Professor Ulrich Lakemann wird nach 26 Dienstjahren zum Ende des Wintersemesters 2019/2020 emeritiert. Bei seiner Verabschiedung im Fachbereich am 15. Januar 2020 sprach der Dekan des Fachbereichs Andreas Lampert seinem Kollegen und früherem Lehrer seine Wertschätzung und seinen Dank aus.

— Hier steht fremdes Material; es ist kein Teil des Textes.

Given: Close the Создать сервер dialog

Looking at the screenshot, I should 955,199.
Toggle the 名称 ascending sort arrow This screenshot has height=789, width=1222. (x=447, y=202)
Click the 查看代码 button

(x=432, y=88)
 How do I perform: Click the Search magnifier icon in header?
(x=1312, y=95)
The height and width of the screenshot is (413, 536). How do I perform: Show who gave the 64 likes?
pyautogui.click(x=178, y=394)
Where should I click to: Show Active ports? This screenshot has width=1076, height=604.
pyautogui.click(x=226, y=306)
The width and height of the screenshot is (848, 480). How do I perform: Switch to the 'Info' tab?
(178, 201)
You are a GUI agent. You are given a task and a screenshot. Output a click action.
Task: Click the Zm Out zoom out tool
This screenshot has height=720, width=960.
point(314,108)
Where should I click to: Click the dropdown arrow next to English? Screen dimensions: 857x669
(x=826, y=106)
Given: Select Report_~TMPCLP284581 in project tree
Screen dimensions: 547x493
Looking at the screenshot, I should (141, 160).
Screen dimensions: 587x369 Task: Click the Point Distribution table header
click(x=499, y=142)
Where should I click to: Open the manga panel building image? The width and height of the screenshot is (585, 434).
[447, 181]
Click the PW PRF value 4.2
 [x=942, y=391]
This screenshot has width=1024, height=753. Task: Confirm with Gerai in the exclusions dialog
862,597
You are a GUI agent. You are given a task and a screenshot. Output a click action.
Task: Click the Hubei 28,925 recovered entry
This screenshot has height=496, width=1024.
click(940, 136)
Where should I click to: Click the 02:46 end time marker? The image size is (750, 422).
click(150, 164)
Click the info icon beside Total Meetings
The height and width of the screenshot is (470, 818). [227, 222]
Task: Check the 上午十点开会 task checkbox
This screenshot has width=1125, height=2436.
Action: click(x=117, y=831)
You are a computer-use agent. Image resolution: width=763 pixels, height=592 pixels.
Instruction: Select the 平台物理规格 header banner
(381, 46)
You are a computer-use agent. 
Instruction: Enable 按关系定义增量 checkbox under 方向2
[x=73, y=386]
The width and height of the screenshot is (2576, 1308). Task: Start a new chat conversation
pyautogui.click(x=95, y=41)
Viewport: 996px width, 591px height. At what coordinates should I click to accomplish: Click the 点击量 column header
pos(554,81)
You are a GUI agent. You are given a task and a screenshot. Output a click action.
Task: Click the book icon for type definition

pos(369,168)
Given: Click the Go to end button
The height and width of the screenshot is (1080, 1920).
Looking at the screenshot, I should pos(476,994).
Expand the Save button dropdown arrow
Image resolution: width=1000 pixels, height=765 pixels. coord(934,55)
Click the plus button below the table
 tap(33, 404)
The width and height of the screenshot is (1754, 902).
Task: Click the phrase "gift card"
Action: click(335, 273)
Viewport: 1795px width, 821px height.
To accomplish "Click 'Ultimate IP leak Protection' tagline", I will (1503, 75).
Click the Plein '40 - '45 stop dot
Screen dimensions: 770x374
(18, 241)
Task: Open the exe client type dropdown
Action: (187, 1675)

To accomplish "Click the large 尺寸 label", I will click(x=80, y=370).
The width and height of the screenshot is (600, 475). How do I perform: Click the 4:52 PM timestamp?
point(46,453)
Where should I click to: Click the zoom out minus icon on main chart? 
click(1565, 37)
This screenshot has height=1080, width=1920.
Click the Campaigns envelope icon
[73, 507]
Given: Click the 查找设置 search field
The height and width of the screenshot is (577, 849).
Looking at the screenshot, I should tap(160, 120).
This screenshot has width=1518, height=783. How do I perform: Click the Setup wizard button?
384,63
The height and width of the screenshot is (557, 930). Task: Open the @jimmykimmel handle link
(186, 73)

„Liebe Kolleginnen, liebe Kollegen, lieber Uli,
es ist weder selbstverständlich noch üblich, dass ein ehemaliger Student die Abschiedsworte für seinen Professor spricht. Ich bin ganz dankbar, dass sich in diesem Abschiedsmoment doch einmal die Perspektiven drehen und ich zu Dir lieber Uli sprechen darf.
In unserem Vorgespräch hast Du mich danach gefragt, was ich aus meinem Studium bei Dir erinnere. Ich habe dies als rhetorische Figur aufgefasst. Obgleich ich mich im Bereich der Mikrosoziologie als gut aufgestellt wahrnehme habe ich gehofft, dass Du keine makrosoziologische Antwort erwartest. Ich war froh, dass Du dann nahtlos weitergeredet hast.
Als Du Dich vor aus datenschutzgründen zu verschweigenden Jahren in Deiner Soziologie-Vorlesung vorgestellt hast, hast Du Bilder von Roy Lichtenstein präsentiert. Daher lautet meine Antwort: Ich erinnere Deine Vorlesung in Bildern und ich verabschiede Dich in drei Bildern:

1. Bild: Kunst als Motiv

Mit dem soziologischen Blickwinkel hast Du lieber Uli eine Perspektive in die Soziale Arbeit eingebracht die, sobald es um Professionalisierung geht einerseits ein wenig zornig als abgeschlossen, andererseits ein wenig wehmütig als Projekt reklamiert wird. Soziologisch betrachtet wird dieses als professionsadäquates Fallverstehen verhandelt. Darin treffen subjektive Blickwinkel auf gesellschaftliche Strukturen. In deinen Lehrveranstaltungen wurden sowohl handlungsorientierte, als auch theoretische Sichtweisen aufgegriffen. Du hast Studierende dazu ermutigt, sich mit dem Rollstuhl durch Jena zu bewegen, sich erlebnispädagogisch die Landschaft zu erschließen, familiensoziologisch den Blick auf das eigene Geworden-Sein zu richten, forschungspragmatisch die Empirie nicht nur zur Kenntnis zu nehmen, sondern diese auch zu interpretieren sowie interdisziplinäre Standpunkte im Studium Integrale in die Erkenntnisgewinnung einzubeziehen.
Die Lehre selbst hast Du als Koproduktion konzipiert. Anstelle des Nürnberger Trichters regst Du Bildungsprozesse an. Dass diese Absicht verfängt, wird in den mehrfachen Nominierungen zum Professor des Jahres in den Jahren 2007 und 2012 und Deinem Rang unter den Top 10 (einmal als Vizeprofessor des Jahres) deutlich. Ehrungen hast Du immer sehr unaufgeregt zur Kenntnis genommen. Zu keiner Zeit folgte daraus ein Gefühl der Erhabenheit. Vielmehr schien es, als würdest Du es als Auftrag verstehen, immer wieder Möglichkeiten für die Zusammenarbeit mit Studierenden in Deinen Lehrveranstaltungen auszuloten. Mir gegenüber hast Du es als Spannungsbogen beschrieben.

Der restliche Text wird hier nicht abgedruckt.